>> Start Records

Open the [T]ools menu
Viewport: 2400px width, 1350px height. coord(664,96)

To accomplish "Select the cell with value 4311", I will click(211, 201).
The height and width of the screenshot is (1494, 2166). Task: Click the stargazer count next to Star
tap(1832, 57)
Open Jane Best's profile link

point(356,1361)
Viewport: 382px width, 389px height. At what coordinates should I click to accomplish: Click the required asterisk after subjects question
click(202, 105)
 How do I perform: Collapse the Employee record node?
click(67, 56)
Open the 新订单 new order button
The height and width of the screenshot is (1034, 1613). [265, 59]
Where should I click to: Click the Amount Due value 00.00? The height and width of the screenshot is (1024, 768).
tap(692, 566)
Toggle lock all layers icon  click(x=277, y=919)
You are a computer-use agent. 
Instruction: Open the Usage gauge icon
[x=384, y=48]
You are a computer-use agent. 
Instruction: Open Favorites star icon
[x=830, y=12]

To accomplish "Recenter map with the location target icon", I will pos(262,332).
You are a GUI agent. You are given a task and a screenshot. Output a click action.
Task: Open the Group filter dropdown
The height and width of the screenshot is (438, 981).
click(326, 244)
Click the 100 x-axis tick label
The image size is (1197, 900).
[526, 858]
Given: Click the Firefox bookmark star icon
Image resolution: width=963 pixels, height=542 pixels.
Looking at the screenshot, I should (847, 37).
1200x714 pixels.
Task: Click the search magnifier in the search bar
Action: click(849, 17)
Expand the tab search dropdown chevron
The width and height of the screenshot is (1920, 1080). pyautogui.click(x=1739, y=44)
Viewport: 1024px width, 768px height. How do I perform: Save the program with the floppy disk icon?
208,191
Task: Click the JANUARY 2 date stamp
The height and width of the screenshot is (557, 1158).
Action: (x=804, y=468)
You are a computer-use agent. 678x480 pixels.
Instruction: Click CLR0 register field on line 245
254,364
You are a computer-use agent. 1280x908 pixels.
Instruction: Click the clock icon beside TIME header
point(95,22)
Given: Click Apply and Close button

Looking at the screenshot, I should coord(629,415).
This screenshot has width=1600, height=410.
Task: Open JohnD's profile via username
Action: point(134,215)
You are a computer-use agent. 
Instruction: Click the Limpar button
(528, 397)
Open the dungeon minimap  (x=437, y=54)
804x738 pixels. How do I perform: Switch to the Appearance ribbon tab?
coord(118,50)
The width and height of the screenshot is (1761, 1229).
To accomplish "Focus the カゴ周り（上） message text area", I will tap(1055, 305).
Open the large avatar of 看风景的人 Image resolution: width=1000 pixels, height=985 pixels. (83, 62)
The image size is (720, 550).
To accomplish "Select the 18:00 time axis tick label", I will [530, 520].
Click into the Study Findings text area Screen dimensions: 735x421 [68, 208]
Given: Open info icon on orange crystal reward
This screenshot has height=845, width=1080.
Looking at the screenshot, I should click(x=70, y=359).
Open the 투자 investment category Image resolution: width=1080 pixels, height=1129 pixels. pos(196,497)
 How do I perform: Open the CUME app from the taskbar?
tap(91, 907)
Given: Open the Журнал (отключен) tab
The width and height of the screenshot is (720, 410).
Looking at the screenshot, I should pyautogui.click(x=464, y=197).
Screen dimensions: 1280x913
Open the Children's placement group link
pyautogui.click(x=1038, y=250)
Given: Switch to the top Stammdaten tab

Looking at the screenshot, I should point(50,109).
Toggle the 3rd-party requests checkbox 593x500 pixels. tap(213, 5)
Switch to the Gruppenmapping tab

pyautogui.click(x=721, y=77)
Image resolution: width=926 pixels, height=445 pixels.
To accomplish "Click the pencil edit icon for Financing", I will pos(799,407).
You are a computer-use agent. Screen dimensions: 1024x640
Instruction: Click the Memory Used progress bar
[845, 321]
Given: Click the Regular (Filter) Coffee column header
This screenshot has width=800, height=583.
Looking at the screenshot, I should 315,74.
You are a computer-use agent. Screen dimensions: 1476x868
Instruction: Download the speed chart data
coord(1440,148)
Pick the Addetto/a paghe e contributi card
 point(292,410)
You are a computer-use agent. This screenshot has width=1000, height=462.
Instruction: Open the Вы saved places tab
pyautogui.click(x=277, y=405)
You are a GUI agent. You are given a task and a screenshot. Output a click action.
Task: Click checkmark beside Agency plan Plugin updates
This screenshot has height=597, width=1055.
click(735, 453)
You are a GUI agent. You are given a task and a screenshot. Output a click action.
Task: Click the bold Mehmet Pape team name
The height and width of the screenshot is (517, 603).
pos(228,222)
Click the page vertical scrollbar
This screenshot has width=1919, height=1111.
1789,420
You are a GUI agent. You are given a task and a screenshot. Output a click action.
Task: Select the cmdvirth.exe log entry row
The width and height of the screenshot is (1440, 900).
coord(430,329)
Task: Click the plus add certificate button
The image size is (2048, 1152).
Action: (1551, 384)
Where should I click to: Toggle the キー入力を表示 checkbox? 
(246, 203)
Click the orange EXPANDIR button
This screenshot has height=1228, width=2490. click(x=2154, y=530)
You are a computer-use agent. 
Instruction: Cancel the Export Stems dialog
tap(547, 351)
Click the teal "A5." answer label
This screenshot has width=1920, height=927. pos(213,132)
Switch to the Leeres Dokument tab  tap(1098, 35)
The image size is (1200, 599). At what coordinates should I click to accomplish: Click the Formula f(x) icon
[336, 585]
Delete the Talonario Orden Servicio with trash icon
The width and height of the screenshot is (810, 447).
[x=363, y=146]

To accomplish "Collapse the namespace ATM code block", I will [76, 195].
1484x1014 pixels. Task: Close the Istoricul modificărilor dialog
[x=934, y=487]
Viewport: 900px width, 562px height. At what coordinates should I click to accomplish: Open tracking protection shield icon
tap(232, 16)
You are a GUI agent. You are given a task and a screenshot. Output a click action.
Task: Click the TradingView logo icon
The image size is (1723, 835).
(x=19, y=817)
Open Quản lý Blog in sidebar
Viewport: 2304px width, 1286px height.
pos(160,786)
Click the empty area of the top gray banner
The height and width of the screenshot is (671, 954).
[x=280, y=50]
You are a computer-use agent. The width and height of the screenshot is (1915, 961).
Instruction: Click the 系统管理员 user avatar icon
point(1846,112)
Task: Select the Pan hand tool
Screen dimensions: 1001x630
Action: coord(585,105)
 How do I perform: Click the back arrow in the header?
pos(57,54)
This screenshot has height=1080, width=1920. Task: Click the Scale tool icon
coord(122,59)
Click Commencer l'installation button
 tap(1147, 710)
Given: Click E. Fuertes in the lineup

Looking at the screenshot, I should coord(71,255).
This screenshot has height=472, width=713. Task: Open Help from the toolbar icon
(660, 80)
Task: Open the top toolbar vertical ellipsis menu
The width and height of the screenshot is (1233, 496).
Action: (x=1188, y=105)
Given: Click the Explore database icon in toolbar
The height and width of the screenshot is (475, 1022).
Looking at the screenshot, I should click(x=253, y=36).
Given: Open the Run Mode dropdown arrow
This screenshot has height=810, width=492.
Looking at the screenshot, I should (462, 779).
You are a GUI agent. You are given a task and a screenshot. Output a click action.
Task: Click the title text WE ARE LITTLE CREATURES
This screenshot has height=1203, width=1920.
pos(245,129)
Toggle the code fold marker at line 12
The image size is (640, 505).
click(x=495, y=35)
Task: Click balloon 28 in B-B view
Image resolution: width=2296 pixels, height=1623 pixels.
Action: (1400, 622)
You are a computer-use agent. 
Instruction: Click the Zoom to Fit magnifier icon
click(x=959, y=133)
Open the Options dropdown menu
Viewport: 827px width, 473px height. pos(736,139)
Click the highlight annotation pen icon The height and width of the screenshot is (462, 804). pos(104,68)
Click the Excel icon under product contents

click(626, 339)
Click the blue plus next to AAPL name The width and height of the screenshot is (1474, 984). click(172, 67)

>> End Records

**What you will do:** Print all of the entries above again, line for line and unchanged.

**Solved problem:**
Open the [T]ools menu
Viewport: 2400px width, 1350px height. coord(664,96)

To accomplish "Select the cell with value 4311", I will click(211, 201).
The height and width of the screenshot is (1494, 2166). Task: Click the stargazer count next to Star
tap(1832, 57)
Open Jane Best's profile link

point(356,1361)
Viewport: 382px width, 389px height. At what coordinates should I click to accomplish: Click the required asterisk after subjects question
click(202, 105)
 How do I perform: Collapse the Employee record node?
click(67, 56)
Open the 新订单 new order button
The height and width of the screenshot is (1034, 1613). [265, 59]
Where should I click to: Click the Amount Due value 00.00? The height and width of the screenshot is (1024, 768).
tap(692, 566)
Toggle lock all layers icon  click(x=277, y=919)
You are a computer-use agent. 
Instruction: Open the Usage gauge icon
[x=384, y=48]
You are a computer-use agent. 
Instruction: Open Favorites star icon
[x=830, y=12]

To accomplish "Recenter map with the location target icon", I will pos(262,332).
You are a GUI agent. You are given a task and a screenshot. Output a click action.
Task: Open the Group filter dropdown
The height and width of the screenshot is (438, 981).
click(326, 244)
Click the 100 x-axis tick label
The image size is (1197, 900).
[526, 858]
Given: Click the Firefox bookmark star icon
Image resolution: width=963 pixels, height=542 pixels.
Looking at the screenshot, I should (847, 37).
1200x714 pixels.
Task: Click the search magnifier in the search bar
Action: click(849, 17)
Expand the tab search dropdown chevron
The width and height of the screenshot is (1920, 1080). pyautogui.click(x=1739, y=44)
Viewport: 1024px width, 768px height. How do I perform: Save the program with the floppy disk icon?
208,191
Task: Click the JANUARY 2 date stamp
The height and width of the screenshot is (557, 1158).
Action: (x=804, y=468)
You are a computer-use agent. 678x480 pixels.
Instruction: Click CLR0 register field on line 245
254,364
You are a computer-use agent. 1280x908 pixels.
Instruction: Click the clock icon beside TIME header
point(95,22)
Given: Click Apply and Close button

Looking at the screenshot, I should coord(629,415).
This screenshot has width=1600, height=410.
Task: Open JohnD's profile via username
Action: point(134,215)
You are a computer-use agent. 
Instruction: Click the Limpar button
(528, 397)
Open the dungeon minimap  (x=437, y=54)
804x738 pixels. How do I perform: Switch to the Appearance ribbon tab?
coord(118,50)
The width and height of the screenshot is (1761, 1229).
To accomplish "Focus the カゴ周り（上） message text area", I will tap(1055, 305).
Open the large avatar of 看风景的人 Image resolution: width=1000 pixels, height=985 pixels. (83, 62)
The image size is (720, 550).
To accomplish "Select the 18:00 time axis tick label", I will [530, 520].
Click into the Study Findings text area Screen dimensions: 735x421 [68, 208]
Given: Open info icon on orange crystal reward
This screenshot has height=845, width=1080.
Looking at the screenshot, I should click(x=70, y=359).
Open the 투자 investment category Image resolution: width=1080 pixels, height=1129 pixels. pos(196,497)
 How do I perform: Open the CUME app from the taskbar?
tap(91, 907)
Given: Open the Журнал (отключен) tab
The width and height of the screenshot is (720, 410).
Looking at the screenshot, I should pyautogui.click(x=464, y=197).
Screen dimensions: 1280x913
Open the Children's placement group link
pyautogui.click(x=1038, y=250)
Given: Switch to the top Stammdaten tab

Looking at the screenshot, I should point(50,109).
Toggle the 3rd-party requests checkbox 593x500 pixels. tap(213, 5)
Switch to the Gruppenmapping tab

pyautogui.click(x=721, y=77)
Image resolution: width=926 pixels, height=445 pixels.
To accomplish "Click the pencil edit icon for Financing", I will pos(799,407).
You are a computer-use agent. Screen dimensions: 1024x640
Instruction: Click the Memory Used progress bar
[845, 321]
Given: Click the Regular (Filter) Coffee column header
This screenshot has width=800, height=583.
Looking at the screenshot, I should 315,74.
You are a computer-use agent. Screen dimensions: 1476x868
Instruction: Download the speed chart data
coord(1440,148)
Pick the Addetto/a paghe e contributi card
 point(292,410)
You are a computer-use agent. This screenshot has width=1000, height=462.
Instruction: Open the Вы saved places tab
pyautogui.click(x=277, y=405)
You are a GUI agent. You are given a task and a screenshot. Output a click action.
Task: Click checkmark beside Agency plan Plugin updates
This screenshot has height=597, width=1055.
click(735, 453)
You are a GUI agent. You are given a task and a screenshot. Output a click action.
Task: Click the bold Mehmet Pape team name
The height and width of the screenshot is (517, 603).
pos(228,222)
Click the page vertical scrollbar
This screenshot has width=1919, height=1111.
1789,420
You are a GUI agent. You are given a task and a screenshot. Output a click action.
Task: Select the cmdvirth.exe log entry row
The width and height of the screenshot is (1440, 900).
coord(430,329)
Task: Click the plus add certificate button
The image size is (2048, 1152).
Action: (1551, 384)
Where should I click to: Toggle the キー入力を表示 checkbox? 
(246, 203)
Click the orange EXPANDIR button
This screenshot has height=1228, width=2490. click(x=2154, y=530)
You are a computer-use agent. 
Instruction: Cancel the Export Stems dialog
tap(547, 351)
Click the teal "A5." answer label
This screenshot has width=1920, height=927. pos(213,132)
Switch to the Leeres Dokument tab  tap(1098, 35)
The image size is (1200, 599). At what coordinates should I click to accomplish: Click the Formula f(x) icon
[336, 585]
Delete the Talonario Orden Servicio with trash icon
The width and height of the screenshot is (810, 447).
[x=363, y=146]

To accomplish "Collapse the namespace ATM code block", I will [76, 195].
1484x1014 pixels. Task: Close the Istoricul modificărilor dialog
[x=934, y=487]
Viewport: 900px width, 562px height. At what coordinates should I click to accomplish: Open tracking protection shield icon
tap(232, 16)
You are a GUI agent. You are given a task and a screenshot. Output a click action.
Task: Click the TradingView logo icon
The image size is (1723, 835).
(x=19, y=817)
Open Quản lý Blog in sidebar
Viewport: 2304px width, 1286px height.
pos(160,786)
Click the empty area of the top gray banner
The height and width of the screenshot is (671, 954).
[x=280, y=50]
You are a computer-use agent. The width and height of the screenshot is (1915, 961).
Instruction: Click the 系统管理员 user avatar icon
point(1846,112)
Task: Select the Pan hand tool
Screen dimensions: 1001x630
Action: coord(585,105)
 How do I perform: Click the back arrow in the header?
pos(57,54)
This screenshot has height=1080, width=1920. Task: Click the Scale tool icon
coord(122,59)
Click Commencer l'installation button
 tap(1147, 710)
Given: Click E. Fuertes in the lineup

Looking at the screenshot, I should coord(71,255).
This screenshot has height=472, width=713. Task: Open Help from the toolbar icon
(660, 80)
Task: Open the top toolbar vertical ellipsis menu
The width and height of the screenshot is (1233, 496).
Action: (x=1188, y=105)
Given: Click the Explore database icon in toolbar
The height and width of the screenshot is (475, 1022).
Looking at the screenshot, I should click(x=253, y=36).
Given: Open the Run Mode dropdown arrow
This screenshot has height=810, width=492.
Looking at the screenshot, I should (462, 779).
You are a GUI agent. You are given a task and a screenshot. Output a click action.
Task: Click the title text WE ARE LITTLE CREATURES
This screenshot has height=1203, width=1920.
pos(245,129)
Toggle the code fold marker at line 12
The image size is (640, 505).
click(x=495, y=35)
Task: Click balloon 28 in B-B view
Image resolution: width=2296 pixels, height=1623 pixels.
Action: (1400, 622)
You are a computer-use agent. 
Instruction: Click the Zoom to Fit magnifier icon
click(x=959, y=133)
Open the Options dropdown menu
Viewport: 827px width, 473px height. pos(736,139)
Click the highlight annotation pen icon The height and width of the screenshot is (462, 804). pos(104,68)
Click the Excel icon under product contents

click(626, 339)
Click the blue plus next to AAPL name The width and height of the screenshot is (1474, 984). click(172, 67)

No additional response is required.